#### Problem requirements
Take the listing below and print exactly the lines starting at the line containing "(0223) 499-4000 (408, 16)" and ending at the line containing "Προβολή Προτιμήσεων (87, 2547)", both ends included, and no others.

#### Material to process

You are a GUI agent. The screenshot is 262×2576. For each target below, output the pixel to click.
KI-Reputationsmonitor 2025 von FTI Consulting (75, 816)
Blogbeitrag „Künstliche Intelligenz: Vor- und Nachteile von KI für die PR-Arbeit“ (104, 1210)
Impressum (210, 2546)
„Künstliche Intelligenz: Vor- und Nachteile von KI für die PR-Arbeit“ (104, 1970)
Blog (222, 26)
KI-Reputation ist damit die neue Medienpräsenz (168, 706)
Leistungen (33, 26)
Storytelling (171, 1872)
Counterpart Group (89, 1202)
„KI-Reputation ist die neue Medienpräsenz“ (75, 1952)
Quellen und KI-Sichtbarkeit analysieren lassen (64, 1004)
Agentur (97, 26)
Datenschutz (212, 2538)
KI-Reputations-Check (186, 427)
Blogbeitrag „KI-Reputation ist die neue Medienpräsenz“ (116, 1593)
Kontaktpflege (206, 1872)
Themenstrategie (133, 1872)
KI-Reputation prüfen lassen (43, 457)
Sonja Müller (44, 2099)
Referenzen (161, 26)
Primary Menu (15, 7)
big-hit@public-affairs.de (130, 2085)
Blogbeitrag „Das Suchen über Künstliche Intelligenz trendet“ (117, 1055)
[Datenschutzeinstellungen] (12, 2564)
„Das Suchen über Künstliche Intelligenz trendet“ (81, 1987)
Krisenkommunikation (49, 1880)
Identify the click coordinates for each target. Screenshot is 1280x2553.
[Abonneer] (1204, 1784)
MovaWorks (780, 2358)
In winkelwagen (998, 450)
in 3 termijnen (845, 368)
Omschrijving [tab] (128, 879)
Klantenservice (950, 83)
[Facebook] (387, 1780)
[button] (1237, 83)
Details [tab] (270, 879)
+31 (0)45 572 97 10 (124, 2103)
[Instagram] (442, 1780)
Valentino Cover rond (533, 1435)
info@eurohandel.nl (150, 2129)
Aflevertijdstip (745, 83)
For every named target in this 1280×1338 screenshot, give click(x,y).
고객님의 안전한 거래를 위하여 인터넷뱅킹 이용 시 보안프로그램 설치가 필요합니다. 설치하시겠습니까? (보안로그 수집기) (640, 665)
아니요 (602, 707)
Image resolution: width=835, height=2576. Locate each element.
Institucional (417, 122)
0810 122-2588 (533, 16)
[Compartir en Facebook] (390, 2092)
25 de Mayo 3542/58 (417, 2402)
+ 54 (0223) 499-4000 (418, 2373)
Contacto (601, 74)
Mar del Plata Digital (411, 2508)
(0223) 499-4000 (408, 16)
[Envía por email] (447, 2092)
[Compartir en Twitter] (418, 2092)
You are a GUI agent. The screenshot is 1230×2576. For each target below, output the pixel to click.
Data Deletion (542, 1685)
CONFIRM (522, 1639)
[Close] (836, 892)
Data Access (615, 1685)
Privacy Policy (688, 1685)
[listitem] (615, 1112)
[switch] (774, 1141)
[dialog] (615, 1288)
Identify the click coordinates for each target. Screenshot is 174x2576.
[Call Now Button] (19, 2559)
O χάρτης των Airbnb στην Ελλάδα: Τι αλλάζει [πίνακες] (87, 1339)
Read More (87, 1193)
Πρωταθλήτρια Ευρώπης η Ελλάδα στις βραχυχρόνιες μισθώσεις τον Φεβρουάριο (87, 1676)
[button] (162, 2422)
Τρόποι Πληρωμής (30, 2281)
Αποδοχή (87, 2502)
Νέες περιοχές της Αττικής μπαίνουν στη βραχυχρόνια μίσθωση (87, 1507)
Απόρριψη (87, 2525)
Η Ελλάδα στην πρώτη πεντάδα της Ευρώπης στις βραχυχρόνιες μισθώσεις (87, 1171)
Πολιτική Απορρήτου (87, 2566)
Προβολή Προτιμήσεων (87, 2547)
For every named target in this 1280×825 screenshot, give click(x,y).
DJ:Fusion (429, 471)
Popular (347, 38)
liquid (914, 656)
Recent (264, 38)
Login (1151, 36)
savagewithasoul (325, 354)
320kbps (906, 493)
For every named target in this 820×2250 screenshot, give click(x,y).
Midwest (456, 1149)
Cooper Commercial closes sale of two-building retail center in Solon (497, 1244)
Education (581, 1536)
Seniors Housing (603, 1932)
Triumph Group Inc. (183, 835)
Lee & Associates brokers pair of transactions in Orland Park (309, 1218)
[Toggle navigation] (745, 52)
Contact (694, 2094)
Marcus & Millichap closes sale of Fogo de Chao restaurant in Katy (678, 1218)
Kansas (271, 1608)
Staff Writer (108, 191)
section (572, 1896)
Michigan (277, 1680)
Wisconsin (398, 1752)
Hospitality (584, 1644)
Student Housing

#### Worked solution
(0223) 499-4000 (408, 16)
[Envía por email] (447, 2092)
[Compartir en Twitter] (418, 2092)
You are a GUI agent. The screenshot is 1230×2576. For each target below, output the pixel to click.
Data Deletion (542, 1685)
CONFIRM (522, 1639)
[Close] (836, 892)
Data Access (615, 1685)
Privacy Policy (688, 1685)
[listitem] (615, 1112)
[switch] (774, 1141)
[dialog] (615, 1288)
Identify the click coordinates for each target. Screenshot is 174x2576.
[Call Now Button] (19, 2559)
O χάρτης των Airbnb στην Ελλάδα: Τι αλλάζει [πίνακες] (87, 1339)
Read More (87, 1193)
Πρωταθλήτρια Ευρώπης η Ελλάδα στις βραχυχρόνιες μισθώσεις τον Φεβρουάριο (87, 1676)
[button] (162, 2422)
Τρόποι Πληρωμής (30, 2281)
Αποδοχή (87, 2502)
Νέες περιοχές της Αττικής μπαίνουν στη βραχυχρόνια μίσθωση (87, 1507)
Απόρριψη (87, 2525)
Η Ελλάδα στην πρώτη πεντάδα της Ευρώπης στις βραχυχρόνιες μισθώσεις (87, 1171)
Πολιτική Απορρήτου (87, 2566)
Προβολή Προτιμήσεων (87, 2547)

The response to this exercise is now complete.